Острый взгляд Асхадова буравил Балиса. Что-то ему было нужно от совершенно незнакомого капитана морской пехоты, которого он видел в первой раз в жизни. Что-то было нужно.

— В семье не без урода, — дипломатично заметил Балис. — Но уродов у нас мало…

— Один урод может столько наворотить, что сотня умников не расхлебает, — подполковник мрачно накладывал на кусок черного хлеба копченые шпроты. — Рушат Союз… О чем думают? Неужели не понимают, сколько крови прольется.

Вот оно. Балис почувствовал, что комполка перешел к делу.

— Почему крови-то? — не понял Клоков. — Грязи много — это да. Что с батей делать — ума не приложу. Он же после инсульта из квартиры выйти не может. А для них он — оккупант, не гражданин. Полжизни по Вильнюсу автобус водил, а теперь его хлебом попрекают…

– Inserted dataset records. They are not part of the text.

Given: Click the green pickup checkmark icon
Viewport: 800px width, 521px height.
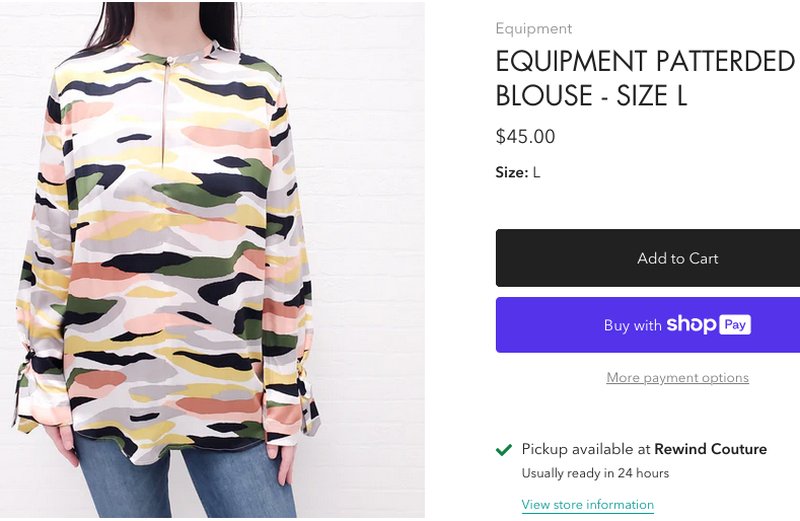Looking at the screenshot, I should [x=505, y=450].
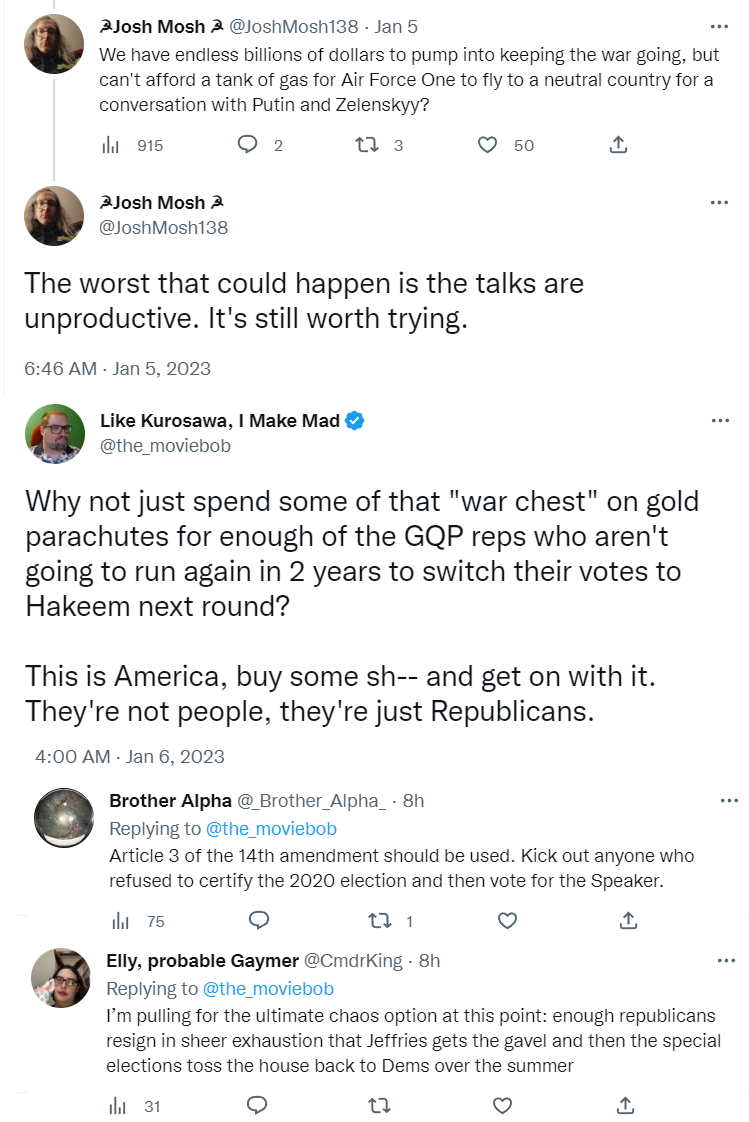The width and height of the screenshot is (749, 1122).
Task: Retweet Brother Alpha's reply
Action: [377, 920]
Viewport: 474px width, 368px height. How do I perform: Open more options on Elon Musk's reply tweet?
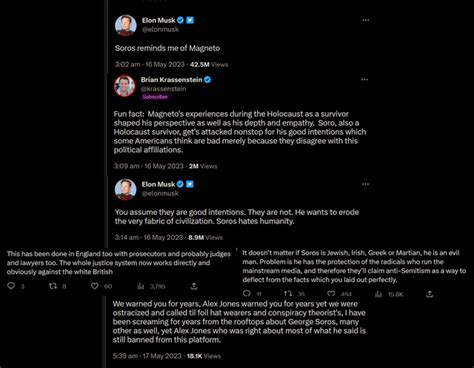click(x=365, y=184)
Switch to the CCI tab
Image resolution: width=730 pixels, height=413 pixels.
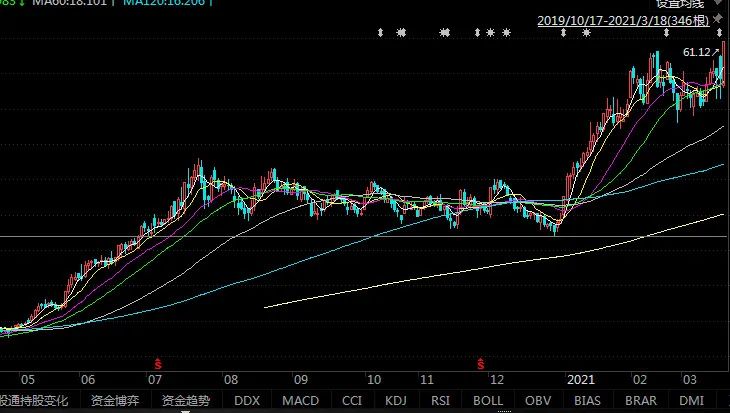352,401
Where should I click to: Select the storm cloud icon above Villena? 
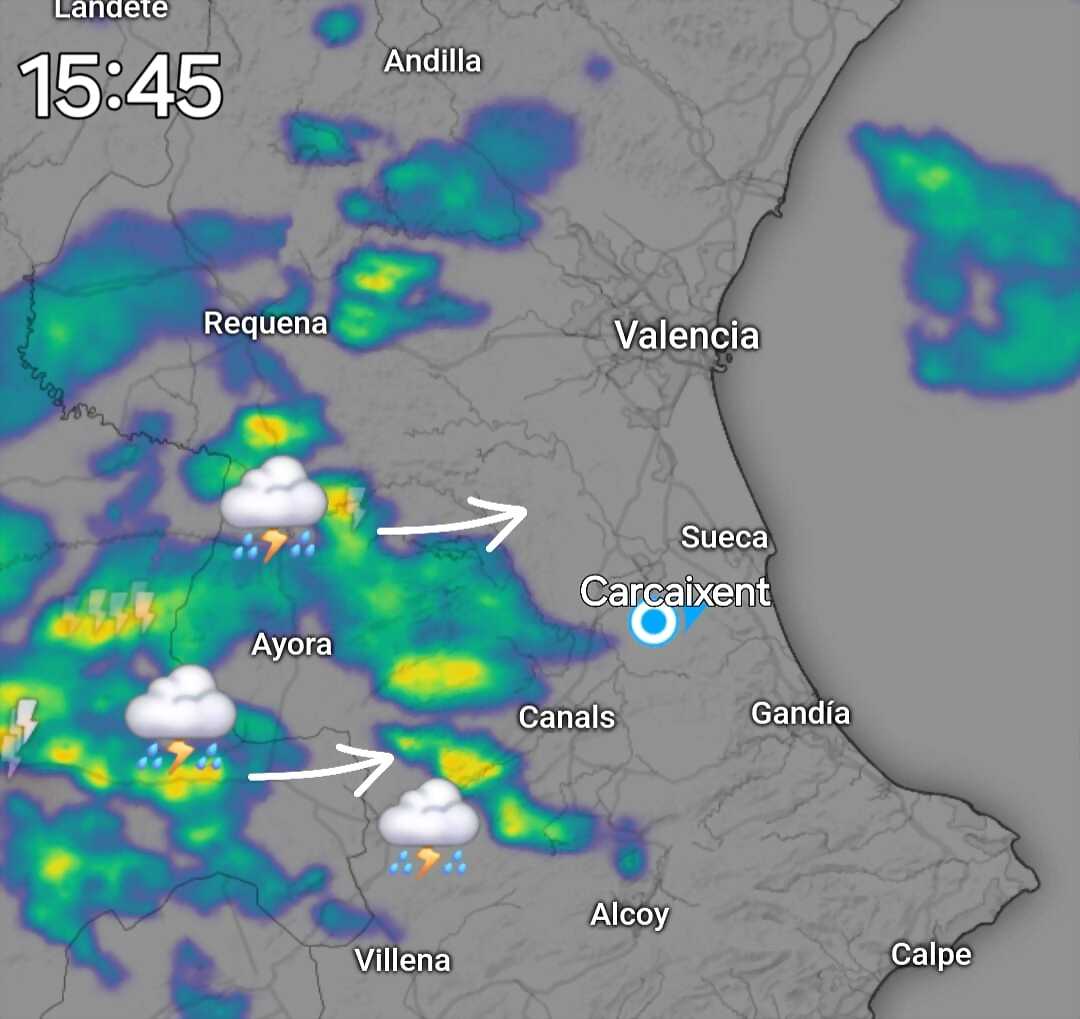tap(428, 829)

Балис вспомнил, как их третий класс дядя Миша Клоков возил на своем автобусе на экскурсию в Тракай. На мгновение его охватил гнев на тех, кто готов вышвырнуть в никуда больного старика, но тут же вспомнилось дедово "Не суди…", и вчерашний разговор с Элеонорой Андрюсовной. У неё тоже была своя правда. Может, и действительно не её вина, что сегодня правда стала против правды.

Но тогда чья? И как сделать так, чтобы в этом столкновении правд не калечились людские судьбы? И возможно ли это вообще?

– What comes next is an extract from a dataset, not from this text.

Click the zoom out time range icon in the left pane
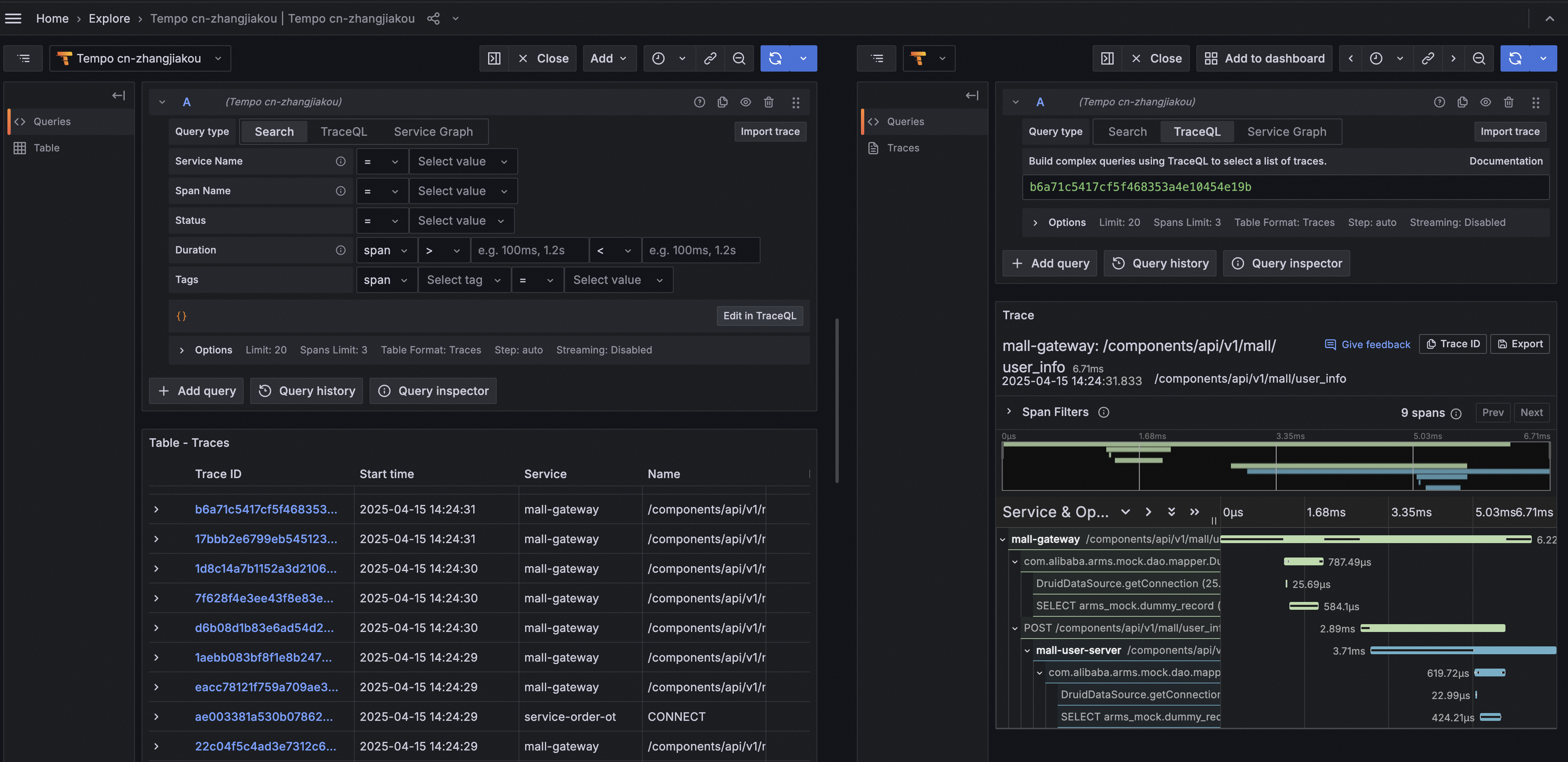Viewport: 1568px width, 762px height. coord(738,58)
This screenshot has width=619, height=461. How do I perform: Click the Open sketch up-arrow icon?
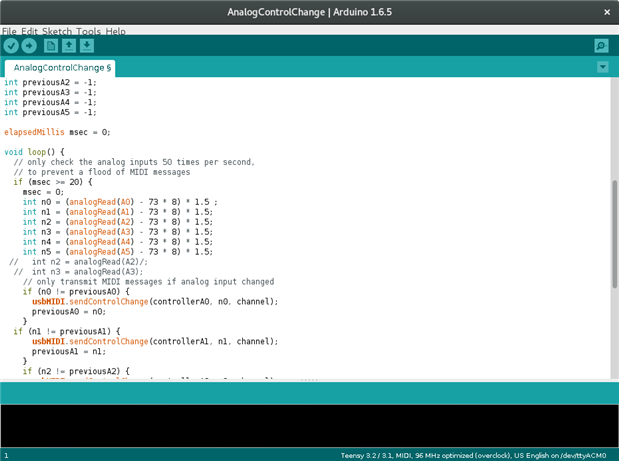(69, 45)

— Наивный ты человек, Сергей. Здесь, в Прибалтике, может быть, грязью только и обойдется. Хотя не верю. А у нас на Кавказе точно кровь ручьями потечет, если не реками. Там же вековых обид — море. Тех, которые только кровью можно разрешить. Пока есть сильный Союз — горцы забывали эти обиды. Ну, шумели немного, но не более того. А вот если Союз начнет распадаться — тут же все всё вспомнят. Сумгаит за маленькую репетицию покажется… Не хочу… Как представлю себе, что за свою Чечню стреляю в тех, с кем раньше служил — кричать хочется.

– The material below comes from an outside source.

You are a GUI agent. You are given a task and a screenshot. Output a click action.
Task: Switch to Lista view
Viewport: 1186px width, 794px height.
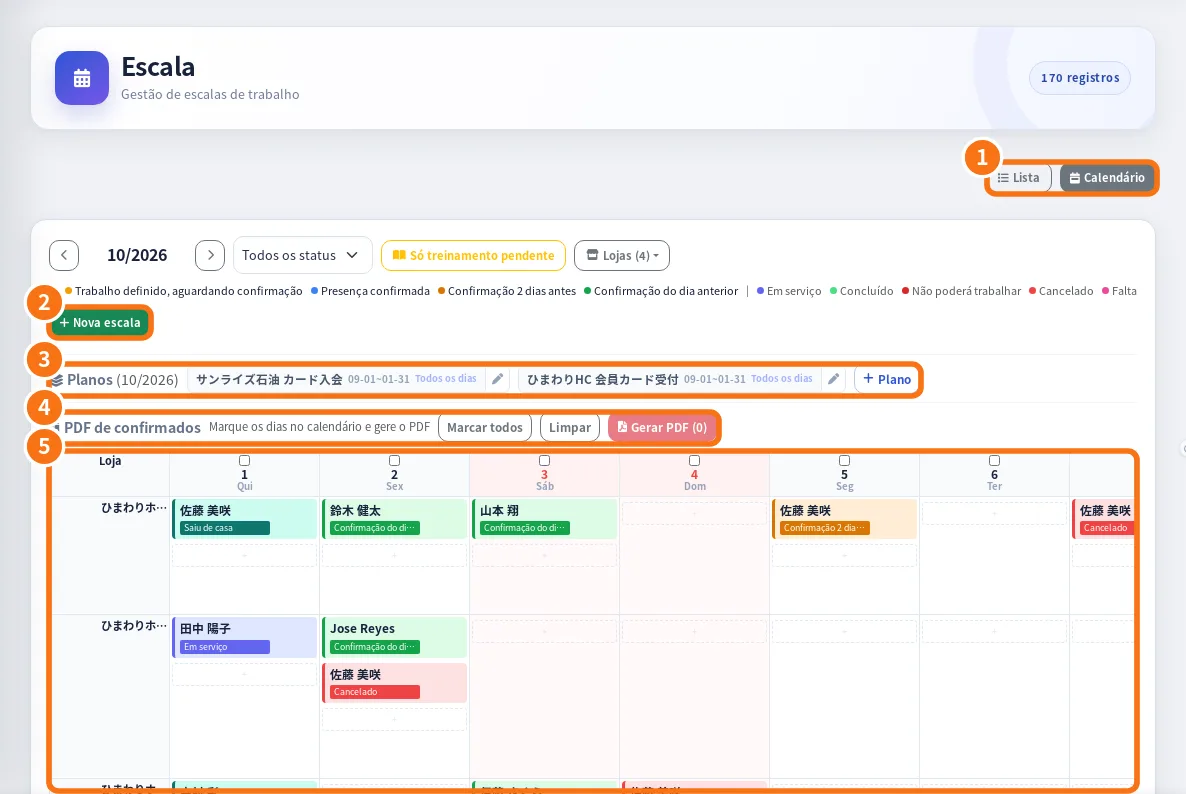[x=1019, y=178]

— Так не надо стрелять, — миролюбиво предложил Сергей.

— Не смогу, — как-то устало выдавил Асхадов. — Это будет война за Родину. А за Родину я буду драться до последней капли крови: хоть оружием, хоть зубами. Потому что без Родины человек — никто. Я без неё и дня не проживу. Литва, хоть и часть Союза, но не моя земля. И если она отделится — не мне здесь воевать. Но в Чечне — порядки будут либо советские, либо наши, чеченские. Никому другим там командовать не позволим.

— Слушай, командир, я тебя давно знаю, что-то темнишь ты, — майор Клоков, похоже, расслабившись в воспоминаниях о деде Балиса только сейчас начал понимать, что происходит. Не с глотка же водки, в самом деле, повело комполка. — Разговор пошел какой-то странный. Что случилось-то?

— Пока что ничего. Только если и дальше так страна валиться будет — то случится. Тряхнет так, что мало не покажется.

— Если и дальше… Мы-то что сделать можем?

— Неправильно ставишь вопрос, начштаб. Не что мы можем, а что нужно делать. Вот пусть нам капитан скажет, что сделать надо, чтобы сохранить Литовскую ССР. С чего начать?

— С чего начать? — задумчиво произнес Балис. Вообще-то, начинать, равно продолжать и заканчивать, а так же и углублять было делом политиков… И, похоже, кто-то из руководства Компартии Литвы (разумеется, не независимой, а той, что осталась в КПСС) решил этим делом, наконец, заняться. Только вот, что вырастет из этого решения?

— Наверное, с телевидения. Оно постоянно подогревает сепаратистские настроения. Не будет телевидения — сепаратизм сразу же остынет. Конечно, есть радио, газеты, но с ними можно разобраться позже.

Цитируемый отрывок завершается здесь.